Chest pain is one of the most common chief complaints evaluated in the Emergency Department (ED), accounting for approximately 20% of all annual ED visits nationwide [1]. A small minority of these patients have a true cardiopulmonary emergency such as acute coronary syndrome (ACS) or pulmonary embolism (PE). Frequently, these patients have psychosomatic contributors to their symptoms, including panic or anxiety disorders. These disorders are present in up to 58% [2] of patients presenting with chest pain but remain undiagnosed in approximately 80% of these patients [3]. Many adults with chest pain undergo extensive ED evaluations to rule out cardiopulmonary emergencies. In some cases, these evaluations can last 48 h including multiple tests, radiation exposure, and high cost, only to yield no named diagnosis [4]. A significant fraction of these patients go on to develop chronic chest pain and continue to seek medical attention despite negative cardiac evaluations [2]. Prior work has indicated emergency providers are hesitant to diagnose and discuss the role of anxiety [4] as a significant co-factor or etiology of their pain. However, the beliefs of ED providers regarding the prevalence of anxiety among patients with low risk chest pain and how they manage those patients both in the ED and at discharge have not been evaluated together.


We sought to evaluate ED provider beliefs regarding patients with low risk chest pain thought to be secondary to anxiety symptoms. Further, we wanted to evaluate if there was a discrepancy between these beliefs and their management practices.

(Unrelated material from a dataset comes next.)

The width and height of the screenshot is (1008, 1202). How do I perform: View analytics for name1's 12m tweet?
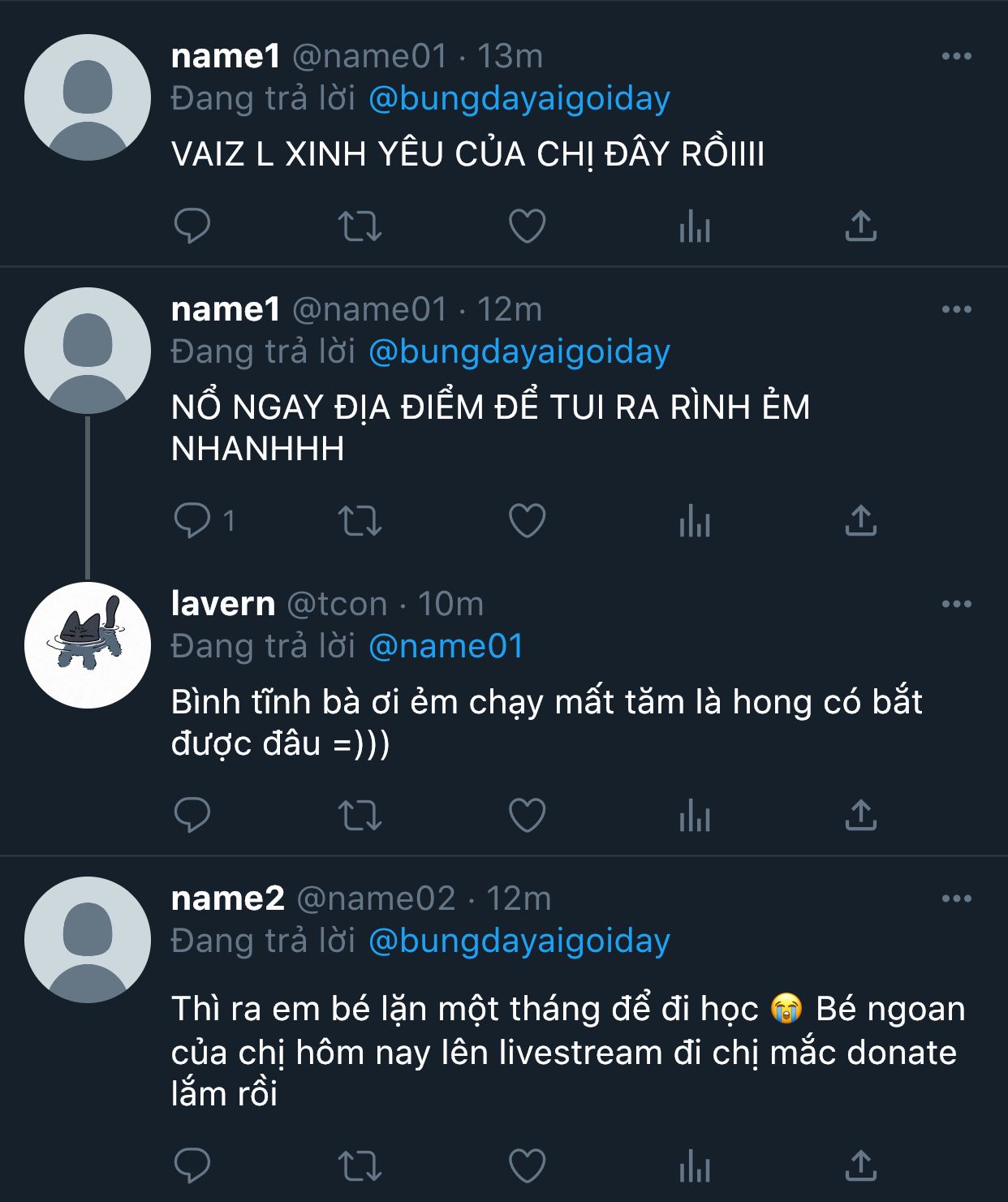pos(694,521)
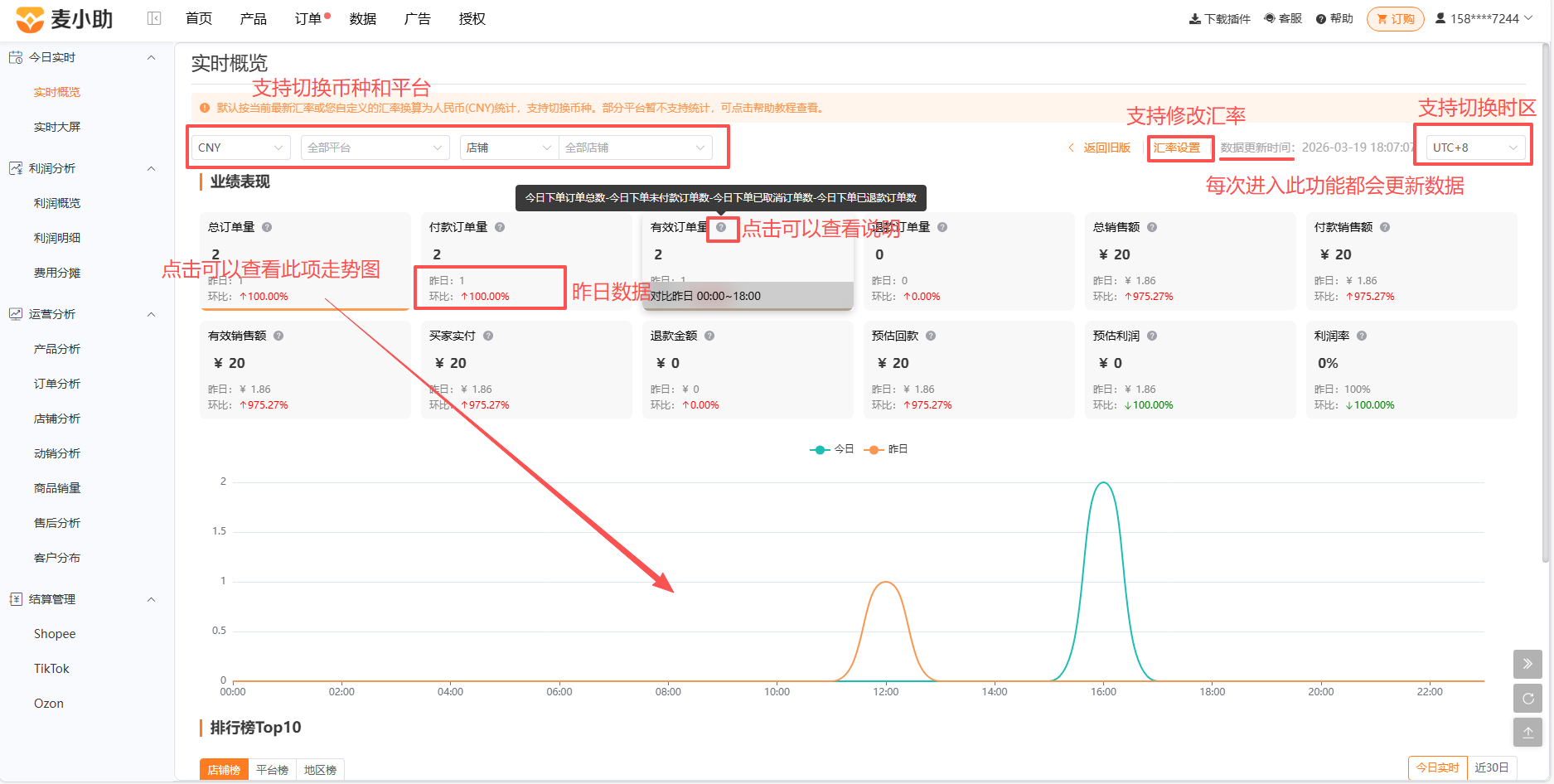The height and width of the screenshot is (784, 1554).
Task: Switch to the 近30日 range option
Action: [x=1492, y=768]
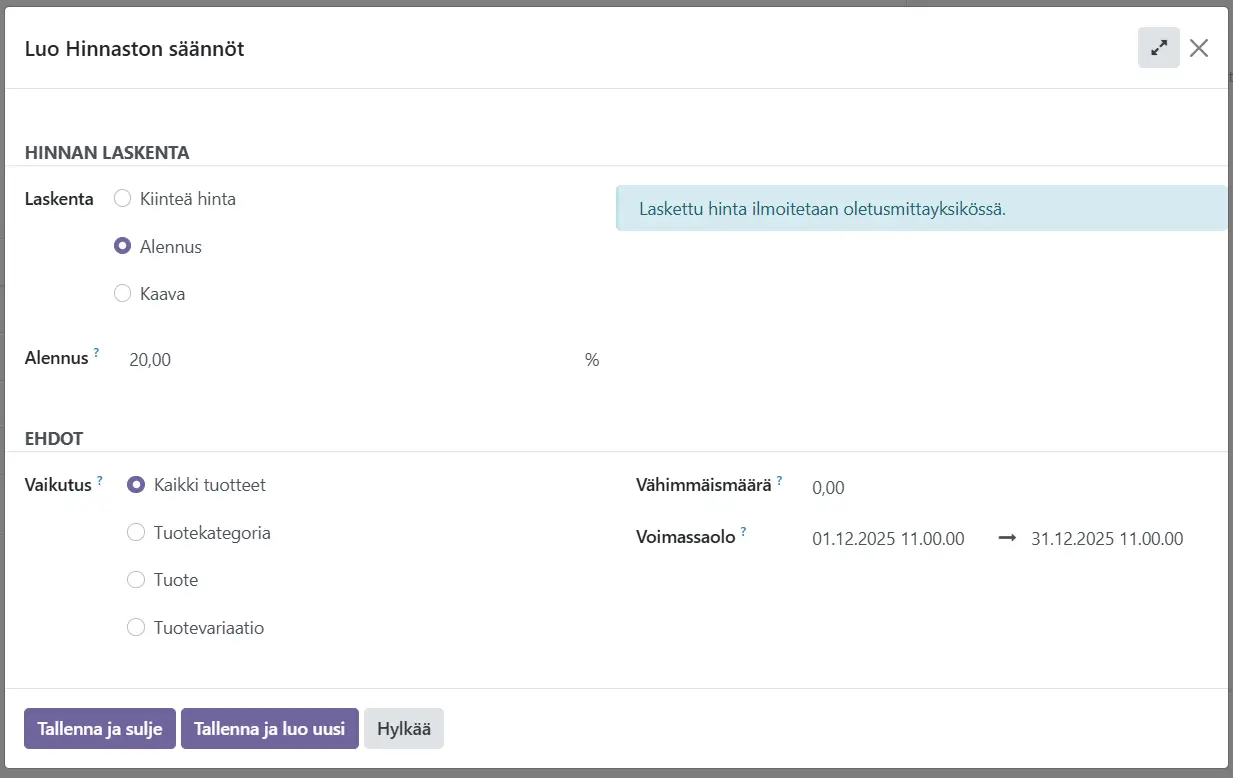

This work was a hypothesis generating survey, conducted in accordance with guidelines by Mello et al., including both expert consensus and a modified Delphi technique [5, 6]. This protocol was deemed to be exempt by the IRB (protocol# 1601415405) at Indiana University School of Medicine. Authors PIM, JAL, CLH, and JAK initially determined that the objective of the hypothesis generating survey was to: evaluate the gap between ED provider beliefs regarding the approach and disposition of patients with low risk chest pain thought to be secondary to anxiety compared with their perceived practice patterns. The authors developed an initial set of themes which led to the generation of a 15-item survey which was test-administered to ED providers at Indiana University Department of Emergency Medicine. Responses from this test survey were analyzed along with feedback from participants by an advisory group who determined the final themes, domains, and survey architecture via a modified Delphi technique. This advisory group included individuals with expertise in both the subject areas as well as survey generation and administration in order to ensure face, content, and construct validity. The authors then generated a draft survey consisting of 26 items which were again vetted by the advisory group. Through an iterative process and consensus, edits were made and the items were reduced to a final survey consisting of 22 items. These included a mixture of multiple choice and visual analogue scale (0–100%) questions (Additional file 1: Appendix 1).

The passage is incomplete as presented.